Much has been written about this film, but nothing has improved on the review written by Jorge Luis Borges the year Citizen Kane was released.

Quote
A kind of metaphysical detective story, its subject (both psychological and allegorical) is the investigation of a man’s inner self, through the works he has wrought, the words he has spoken, the many lives he has ruined. The same technique was used by Joseph Conrad in Chance (1914) and in that beautiful film The Power and the Glory: a rhapsody of miscellaneous scenes without chronological order. Overwhelmingly, endlessly, Orson Welles shows fragments of the life of the man, Charles Foster Kane, and invites us to combine them and to reconstruct him. Forms of multiplicity and incongruity abound in the film: the first scenes record the treasures amassed by Kane; in one of the last, a poor woman, luxuriant and suffering, plays with an enormous jigsaw puzzle on the floor of a palace that is also a museum. At the end we realize that the fragments are not governed by any secret unity: the detested Charles Foster Kane is a simulacrum, a chaos of appearances. (A possible corollary, foreseen by David Hume, Ernst Mach, and our own Macedonio Ferenandez: no man knows who he is, no man is anyone.) In a story by Chesterton—“The Head of Caesar,” I think—the hero observes that nothing is so frightening as a labyrinth with no center. This film is precisely that labyrinth.

As good as this is, it can stand a bit of tweaking.

Borges needlessly muddies the water with his citations of Hume et al. If “no man is anyone” then there seems to have been no particular reason to make Kane the subject of the film. Any sort of person would have done as well: tinker, tailor, lampshade maker. But surely the point of using Kane was to demonstrate a rich irony: this person most present in his society is, in private life, a complete nullity. Further, we, the audience, best appreciate this irony when able to contrast Kane with others, those who, like ourselves, may not exist as flamboyantly, but who in fact lead incomparably richer lives.

Taking the above caveat into account, Borges’s interpretation of the puzzle montage is substantially correct. Not all men, but Kane in particular is “a chaos of appearances.” Not the film Citizen Kane, but the man Charles Foster Kane is “a labyrinth with no center.” (Borges’s own logic eludes him.
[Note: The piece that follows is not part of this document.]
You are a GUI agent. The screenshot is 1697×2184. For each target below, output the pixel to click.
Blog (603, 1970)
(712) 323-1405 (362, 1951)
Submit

If nothing is as frightening as a labyrinth without a center, and this film is such a labyrinth, cinema-goers would run screaming out of every showing.) Citizen Kane, then, does have a center: the revelation concerning Kane’s true (lack of) character.

Thus the film’s technique of fragmentation is the ideal exposition of its theme: Charles Foster Kane, though of many parts, is less than their sum. Such an approach works well for a despised character, but would not do as well for other biographies, a life of Lincoln, for example, or the story of Christ.

This limitation shows up the film’s one great weakness: its central character, we come to learn, is not worth our time. This is worth knowing, of course, but having once learned it, what need have we to return to the character? In fact, students of the film never do. Citizen Kane is today appreciated almost entirely for its formal qualities (which are considerable).

No, we expect more from our masterpieces: grand characters. When we survey the characters of the Western narrative tradition who continue to command our attention, we encounter nothing but great souls: Achilles, Medea, Orlando, Lear. It is not a question of heroes or villains—Macbeth exhibits greatness every bit as much as Henry V does.  Charles Foster Kane, on the other hand, is neither hero nor villain. He’s not even a complete human being, and a non-entity is not, ultimately, a fit subject for contemplation—there is nothing to contemplate.

It is a hard judgment on a work of art that, rather than failing to accomplish its purpose, has succeeded too well. But there it is.

Consider the ironic title, which invites ridicule upon its subject. This is a very different title compared to, say, Oedipus Rex, which, free of irony, informs us that Oedipus remains kingly even as he falls.

And so, Citizen Kane cannot be the greatest film of all time, not even the greatest American film of all time. It was, however, the best American film in the year of its production and should have won the Best Picture Oscar for 1941.